Rep. Kay Granger didn’t vote on President Trump’s impeachment. Here’s why.
U.S. Rep. Kay Granger of Fort Worth, the top Republican on the House Appropriations Committee, hasn’t voted on House bills since Jan. 3 because she was been in quarantine until Thursday morning, but said she would have voted against the impeachment of President Donald Trump.
“Healing the wounds of last week cannot begin with a partisan impeachment process aimed at settling political scores,” she said in a statement.
Granger, 77, tested positive for COVID-19 on Jan. 4, just two days before a pro-Trump mob attacked the Capitol, which she condemned in a written statement a day later.
She didn’t vote on the certification of the electoral votes for President-elect Joe Biden, the article of impeachment against Trump and the House call for Mike Pence to invoke the 25th Amendment.
Granger’s statement did not say how she would have voted regarding the electoral votes of Arizona and Pennsylvania or invoking of the 25th Amendment. A text to her spokesperson asking about the votes went unanswered.
She told CNN on Nov. 20 that it was “time to move on” when asked about Trump’s efforts to overturn the election.

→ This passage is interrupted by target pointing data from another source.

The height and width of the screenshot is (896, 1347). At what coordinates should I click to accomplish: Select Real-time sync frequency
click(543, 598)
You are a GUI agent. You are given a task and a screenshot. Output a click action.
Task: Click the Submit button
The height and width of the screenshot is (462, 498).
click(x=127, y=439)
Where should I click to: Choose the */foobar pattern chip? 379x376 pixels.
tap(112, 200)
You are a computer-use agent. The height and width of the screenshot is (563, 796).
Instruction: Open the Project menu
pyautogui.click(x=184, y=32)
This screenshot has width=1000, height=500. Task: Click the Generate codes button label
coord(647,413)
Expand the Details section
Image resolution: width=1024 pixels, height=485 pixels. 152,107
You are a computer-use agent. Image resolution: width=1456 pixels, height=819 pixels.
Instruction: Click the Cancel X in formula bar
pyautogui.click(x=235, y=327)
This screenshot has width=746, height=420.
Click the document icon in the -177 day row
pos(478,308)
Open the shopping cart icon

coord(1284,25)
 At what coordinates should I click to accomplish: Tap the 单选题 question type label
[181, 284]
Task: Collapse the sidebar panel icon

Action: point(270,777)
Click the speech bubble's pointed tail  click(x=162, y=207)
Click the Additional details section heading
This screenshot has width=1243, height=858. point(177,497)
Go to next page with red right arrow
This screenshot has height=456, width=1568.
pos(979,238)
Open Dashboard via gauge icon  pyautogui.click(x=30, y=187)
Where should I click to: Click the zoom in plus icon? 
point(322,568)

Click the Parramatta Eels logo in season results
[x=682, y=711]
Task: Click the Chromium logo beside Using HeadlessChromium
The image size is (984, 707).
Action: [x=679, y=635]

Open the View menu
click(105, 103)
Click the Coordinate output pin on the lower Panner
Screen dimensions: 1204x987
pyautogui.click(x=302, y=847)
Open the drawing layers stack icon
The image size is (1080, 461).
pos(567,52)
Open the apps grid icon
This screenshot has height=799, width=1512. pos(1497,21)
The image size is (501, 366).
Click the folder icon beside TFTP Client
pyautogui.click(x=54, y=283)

The option was there to vote remotely, but Granger is against voting via proxy, she said in Thursday’s statement. In May, the House voted to allow remote voting in light of the coronavirus pandemic.
Granger and other GOP representatives are trying to get rid of proxy voting through a lawsuit against Speaker Nancy Pelosi, citing that remote voting is unconstitutional, she said in Thursday’s statement.
“Speaker Pelosi’s scheme to allow voting by proxy, reversing over 230 years of precedent, is unconstitutional and a flagrant assault on the rights of the House Minority,” she said in a statement dated May 27. “ Under the House Rule adopted by Speaker Pelosi last week, House Democrats would need only a small fraction of Members present in the House Chamber to pass legislation, allowing for a select few to decide the work of the House”
A federal judge threw the lawsuit out in August, but was appealed and was taken to the U.S. Court of Appeals for the District of Columbia, where it has been pending since October.